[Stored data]
+++++

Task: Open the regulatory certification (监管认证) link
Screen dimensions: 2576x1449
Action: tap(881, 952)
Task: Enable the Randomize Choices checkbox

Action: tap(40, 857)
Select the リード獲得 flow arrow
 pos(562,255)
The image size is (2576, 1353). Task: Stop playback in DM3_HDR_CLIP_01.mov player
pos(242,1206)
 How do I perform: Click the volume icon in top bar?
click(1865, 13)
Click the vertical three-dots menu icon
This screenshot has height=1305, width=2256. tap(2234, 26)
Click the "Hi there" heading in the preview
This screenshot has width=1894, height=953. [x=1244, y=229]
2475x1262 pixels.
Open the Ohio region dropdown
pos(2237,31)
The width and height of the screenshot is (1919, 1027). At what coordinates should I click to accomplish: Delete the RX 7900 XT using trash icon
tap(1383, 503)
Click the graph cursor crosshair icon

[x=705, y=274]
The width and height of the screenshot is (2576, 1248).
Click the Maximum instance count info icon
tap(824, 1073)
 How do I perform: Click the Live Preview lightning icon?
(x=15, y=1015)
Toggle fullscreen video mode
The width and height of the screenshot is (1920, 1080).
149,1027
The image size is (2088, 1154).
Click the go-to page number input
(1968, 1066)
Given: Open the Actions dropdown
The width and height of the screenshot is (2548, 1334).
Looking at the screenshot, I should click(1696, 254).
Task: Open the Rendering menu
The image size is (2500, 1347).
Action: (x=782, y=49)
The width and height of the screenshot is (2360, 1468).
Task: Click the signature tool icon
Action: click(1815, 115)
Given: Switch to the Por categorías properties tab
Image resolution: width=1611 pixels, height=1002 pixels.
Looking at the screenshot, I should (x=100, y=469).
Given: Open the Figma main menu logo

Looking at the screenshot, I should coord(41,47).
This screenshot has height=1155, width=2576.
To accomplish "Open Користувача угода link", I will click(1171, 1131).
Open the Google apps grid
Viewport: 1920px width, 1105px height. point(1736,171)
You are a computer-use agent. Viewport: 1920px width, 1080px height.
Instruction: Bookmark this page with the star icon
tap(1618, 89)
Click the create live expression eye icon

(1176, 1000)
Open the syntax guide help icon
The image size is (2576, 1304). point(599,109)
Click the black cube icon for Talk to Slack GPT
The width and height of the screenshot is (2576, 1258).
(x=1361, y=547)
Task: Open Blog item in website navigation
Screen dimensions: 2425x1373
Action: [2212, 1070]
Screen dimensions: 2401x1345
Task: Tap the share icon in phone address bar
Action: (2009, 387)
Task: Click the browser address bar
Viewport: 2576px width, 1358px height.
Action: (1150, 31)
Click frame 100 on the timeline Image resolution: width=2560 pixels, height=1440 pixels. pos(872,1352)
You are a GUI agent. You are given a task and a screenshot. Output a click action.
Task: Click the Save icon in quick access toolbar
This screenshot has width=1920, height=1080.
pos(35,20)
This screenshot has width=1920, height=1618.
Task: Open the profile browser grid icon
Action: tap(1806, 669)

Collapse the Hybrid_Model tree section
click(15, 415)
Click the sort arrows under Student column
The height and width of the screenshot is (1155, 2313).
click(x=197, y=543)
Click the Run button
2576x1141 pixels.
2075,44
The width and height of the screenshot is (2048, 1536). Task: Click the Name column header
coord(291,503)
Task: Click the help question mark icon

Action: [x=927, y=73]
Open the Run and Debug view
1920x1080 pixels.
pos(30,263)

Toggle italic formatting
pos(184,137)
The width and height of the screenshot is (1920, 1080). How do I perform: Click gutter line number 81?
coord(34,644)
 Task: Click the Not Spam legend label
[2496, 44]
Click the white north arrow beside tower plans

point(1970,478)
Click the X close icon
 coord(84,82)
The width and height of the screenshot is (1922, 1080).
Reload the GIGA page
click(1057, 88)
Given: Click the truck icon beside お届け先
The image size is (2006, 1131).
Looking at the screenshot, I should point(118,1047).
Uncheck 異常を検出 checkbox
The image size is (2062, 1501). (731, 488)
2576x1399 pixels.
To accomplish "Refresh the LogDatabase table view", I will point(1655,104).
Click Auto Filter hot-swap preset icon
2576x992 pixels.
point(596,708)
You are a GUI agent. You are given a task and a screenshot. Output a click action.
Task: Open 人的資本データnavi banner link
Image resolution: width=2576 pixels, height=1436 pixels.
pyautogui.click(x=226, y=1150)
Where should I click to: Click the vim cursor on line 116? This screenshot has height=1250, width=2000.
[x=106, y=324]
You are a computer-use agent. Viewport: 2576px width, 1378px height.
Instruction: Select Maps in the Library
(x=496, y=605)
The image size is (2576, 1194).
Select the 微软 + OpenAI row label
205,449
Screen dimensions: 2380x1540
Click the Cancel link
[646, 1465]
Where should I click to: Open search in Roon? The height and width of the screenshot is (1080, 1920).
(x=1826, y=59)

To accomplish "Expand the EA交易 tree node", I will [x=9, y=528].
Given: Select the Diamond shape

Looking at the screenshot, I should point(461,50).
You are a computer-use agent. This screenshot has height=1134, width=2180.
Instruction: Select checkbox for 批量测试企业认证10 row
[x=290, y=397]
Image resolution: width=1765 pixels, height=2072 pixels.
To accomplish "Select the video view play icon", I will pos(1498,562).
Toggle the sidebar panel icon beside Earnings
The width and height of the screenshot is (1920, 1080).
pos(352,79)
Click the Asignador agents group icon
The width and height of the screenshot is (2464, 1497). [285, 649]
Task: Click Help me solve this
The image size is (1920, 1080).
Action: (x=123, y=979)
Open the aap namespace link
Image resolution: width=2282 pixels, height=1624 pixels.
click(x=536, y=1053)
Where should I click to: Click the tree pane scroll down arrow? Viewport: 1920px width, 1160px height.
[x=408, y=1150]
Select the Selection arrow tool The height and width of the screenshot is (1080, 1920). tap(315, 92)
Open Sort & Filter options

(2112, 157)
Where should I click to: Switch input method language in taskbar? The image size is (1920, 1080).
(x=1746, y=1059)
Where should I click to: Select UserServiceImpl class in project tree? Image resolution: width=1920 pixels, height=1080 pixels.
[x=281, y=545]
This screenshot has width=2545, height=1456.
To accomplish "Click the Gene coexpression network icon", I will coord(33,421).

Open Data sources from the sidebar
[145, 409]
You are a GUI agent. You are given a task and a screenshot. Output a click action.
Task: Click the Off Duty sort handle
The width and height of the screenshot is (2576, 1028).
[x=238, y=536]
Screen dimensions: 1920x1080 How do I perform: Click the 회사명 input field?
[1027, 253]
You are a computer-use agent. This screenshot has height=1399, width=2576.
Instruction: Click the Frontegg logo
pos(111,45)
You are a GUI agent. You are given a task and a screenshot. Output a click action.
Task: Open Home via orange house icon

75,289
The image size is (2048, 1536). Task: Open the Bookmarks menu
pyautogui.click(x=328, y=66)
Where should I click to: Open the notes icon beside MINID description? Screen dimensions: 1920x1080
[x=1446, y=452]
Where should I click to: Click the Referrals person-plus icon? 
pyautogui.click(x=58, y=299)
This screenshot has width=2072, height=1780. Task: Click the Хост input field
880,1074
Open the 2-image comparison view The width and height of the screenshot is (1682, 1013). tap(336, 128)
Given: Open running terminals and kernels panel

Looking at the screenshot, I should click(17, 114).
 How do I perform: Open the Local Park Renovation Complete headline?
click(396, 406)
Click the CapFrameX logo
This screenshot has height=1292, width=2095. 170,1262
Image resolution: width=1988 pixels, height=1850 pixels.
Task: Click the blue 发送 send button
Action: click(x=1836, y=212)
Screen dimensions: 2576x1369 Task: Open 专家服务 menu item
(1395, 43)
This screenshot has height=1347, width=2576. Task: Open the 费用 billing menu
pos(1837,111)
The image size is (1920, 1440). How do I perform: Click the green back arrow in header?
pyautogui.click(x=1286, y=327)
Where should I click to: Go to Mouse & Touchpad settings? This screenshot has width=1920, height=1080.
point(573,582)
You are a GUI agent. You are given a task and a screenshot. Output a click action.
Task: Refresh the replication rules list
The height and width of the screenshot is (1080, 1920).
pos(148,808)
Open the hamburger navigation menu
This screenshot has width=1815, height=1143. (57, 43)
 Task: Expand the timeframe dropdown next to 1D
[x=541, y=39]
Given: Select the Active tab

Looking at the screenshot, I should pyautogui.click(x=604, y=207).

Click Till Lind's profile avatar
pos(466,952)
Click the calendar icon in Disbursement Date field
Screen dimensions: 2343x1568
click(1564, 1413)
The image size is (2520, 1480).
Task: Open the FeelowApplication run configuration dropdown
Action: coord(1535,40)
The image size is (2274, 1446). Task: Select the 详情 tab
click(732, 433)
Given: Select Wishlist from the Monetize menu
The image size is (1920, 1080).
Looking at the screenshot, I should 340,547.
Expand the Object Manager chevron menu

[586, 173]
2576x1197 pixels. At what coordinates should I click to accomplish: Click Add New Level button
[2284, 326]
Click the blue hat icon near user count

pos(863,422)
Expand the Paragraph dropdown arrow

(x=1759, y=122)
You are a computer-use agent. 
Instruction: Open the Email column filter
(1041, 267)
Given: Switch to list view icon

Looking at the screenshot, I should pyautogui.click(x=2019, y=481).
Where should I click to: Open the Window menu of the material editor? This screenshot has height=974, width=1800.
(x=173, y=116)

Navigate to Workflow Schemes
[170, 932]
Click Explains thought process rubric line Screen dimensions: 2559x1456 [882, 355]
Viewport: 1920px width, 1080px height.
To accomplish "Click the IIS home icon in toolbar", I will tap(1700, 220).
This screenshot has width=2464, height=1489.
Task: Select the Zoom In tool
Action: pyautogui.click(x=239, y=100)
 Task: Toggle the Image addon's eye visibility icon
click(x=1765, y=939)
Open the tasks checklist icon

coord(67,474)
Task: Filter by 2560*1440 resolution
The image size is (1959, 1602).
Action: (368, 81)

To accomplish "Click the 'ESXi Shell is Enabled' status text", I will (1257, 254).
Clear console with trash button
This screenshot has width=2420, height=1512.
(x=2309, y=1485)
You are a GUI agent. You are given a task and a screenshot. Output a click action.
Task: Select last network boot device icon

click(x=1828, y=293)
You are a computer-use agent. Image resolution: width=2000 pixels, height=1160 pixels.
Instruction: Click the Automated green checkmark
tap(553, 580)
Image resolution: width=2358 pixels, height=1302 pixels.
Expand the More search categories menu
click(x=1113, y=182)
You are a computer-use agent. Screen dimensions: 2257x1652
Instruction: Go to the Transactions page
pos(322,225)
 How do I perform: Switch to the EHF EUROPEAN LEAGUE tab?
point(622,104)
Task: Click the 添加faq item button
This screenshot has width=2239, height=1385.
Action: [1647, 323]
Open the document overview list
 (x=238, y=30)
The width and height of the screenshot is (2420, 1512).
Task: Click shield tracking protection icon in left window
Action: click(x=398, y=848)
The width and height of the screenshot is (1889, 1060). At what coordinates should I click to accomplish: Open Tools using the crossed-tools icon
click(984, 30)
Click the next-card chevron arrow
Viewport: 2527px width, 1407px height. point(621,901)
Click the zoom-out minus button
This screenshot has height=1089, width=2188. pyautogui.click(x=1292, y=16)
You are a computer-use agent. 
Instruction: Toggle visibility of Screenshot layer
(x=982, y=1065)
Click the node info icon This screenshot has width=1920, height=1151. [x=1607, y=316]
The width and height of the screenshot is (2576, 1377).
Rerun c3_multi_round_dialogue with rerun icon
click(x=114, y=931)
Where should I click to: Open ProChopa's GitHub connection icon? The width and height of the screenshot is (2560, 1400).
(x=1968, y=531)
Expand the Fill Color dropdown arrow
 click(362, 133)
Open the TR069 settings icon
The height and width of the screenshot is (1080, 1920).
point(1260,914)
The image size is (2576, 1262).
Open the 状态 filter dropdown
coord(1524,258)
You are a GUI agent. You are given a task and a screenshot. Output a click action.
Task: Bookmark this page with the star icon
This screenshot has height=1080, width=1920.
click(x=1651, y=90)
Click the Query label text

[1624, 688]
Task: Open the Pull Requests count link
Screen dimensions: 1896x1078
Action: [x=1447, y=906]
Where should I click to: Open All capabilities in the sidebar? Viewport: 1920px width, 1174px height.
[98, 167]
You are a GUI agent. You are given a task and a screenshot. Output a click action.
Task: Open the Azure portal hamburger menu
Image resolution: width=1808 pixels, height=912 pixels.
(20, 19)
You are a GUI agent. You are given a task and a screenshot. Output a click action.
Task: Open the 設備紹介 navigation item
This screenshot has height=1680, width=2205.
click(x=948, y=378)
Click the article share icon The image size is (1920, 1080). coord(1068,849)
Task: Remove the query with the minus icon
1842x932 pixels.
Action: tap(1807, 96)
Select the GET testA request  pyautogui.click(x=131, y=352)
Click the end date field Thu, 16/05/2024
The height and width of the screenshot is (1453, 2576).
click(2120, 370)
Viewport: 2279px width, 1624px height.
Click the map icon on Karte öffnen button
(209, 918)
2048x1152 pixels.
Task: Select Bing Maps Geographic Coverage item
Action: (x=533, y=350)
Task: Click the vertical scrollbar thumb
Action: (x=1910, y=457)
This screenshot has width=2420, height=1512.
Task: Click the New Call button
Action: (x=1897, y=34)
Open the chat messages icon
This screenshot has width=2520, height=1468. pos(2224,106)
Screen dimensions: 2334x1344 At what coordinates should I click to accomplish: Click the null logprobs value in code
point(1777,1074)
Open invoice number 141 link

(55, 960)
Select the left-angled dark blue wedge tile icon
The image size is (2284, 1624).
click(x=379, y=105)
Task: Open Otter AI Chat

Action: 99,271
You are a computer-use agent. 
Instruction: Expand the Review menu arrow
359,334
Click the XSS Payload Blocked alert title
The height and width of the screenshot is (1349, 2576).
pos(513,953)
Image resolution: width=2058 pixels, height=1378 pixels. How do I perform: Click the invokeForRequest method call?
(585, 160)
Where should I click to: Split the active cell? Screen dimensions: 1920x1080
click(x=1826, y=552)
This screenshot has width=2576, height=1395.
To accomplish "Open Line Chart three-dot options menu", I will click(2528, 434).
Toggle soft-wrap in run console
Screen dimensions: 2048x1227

+++++

WHAT YOU HAVE TO DO – Looking back over the data above, restate word for word the lines that begin at the line with "Open the 状态 filter dropdown" and end at the line with "Task: Open the Pull Requests count link", inclusive.

SOLVED PROBLEM –
Open the 状态 filter dropdown
coord(1524,258)
You are a GUI agent. You are given a task and a screenshot. Output a click action.
Task: Bookmark this page with the star icon
This screenshot has height=1080, width=1920.
click(x=1651, y=90)
Click the Query label text

[1624, 688]
Task: Open the Pull Requests count link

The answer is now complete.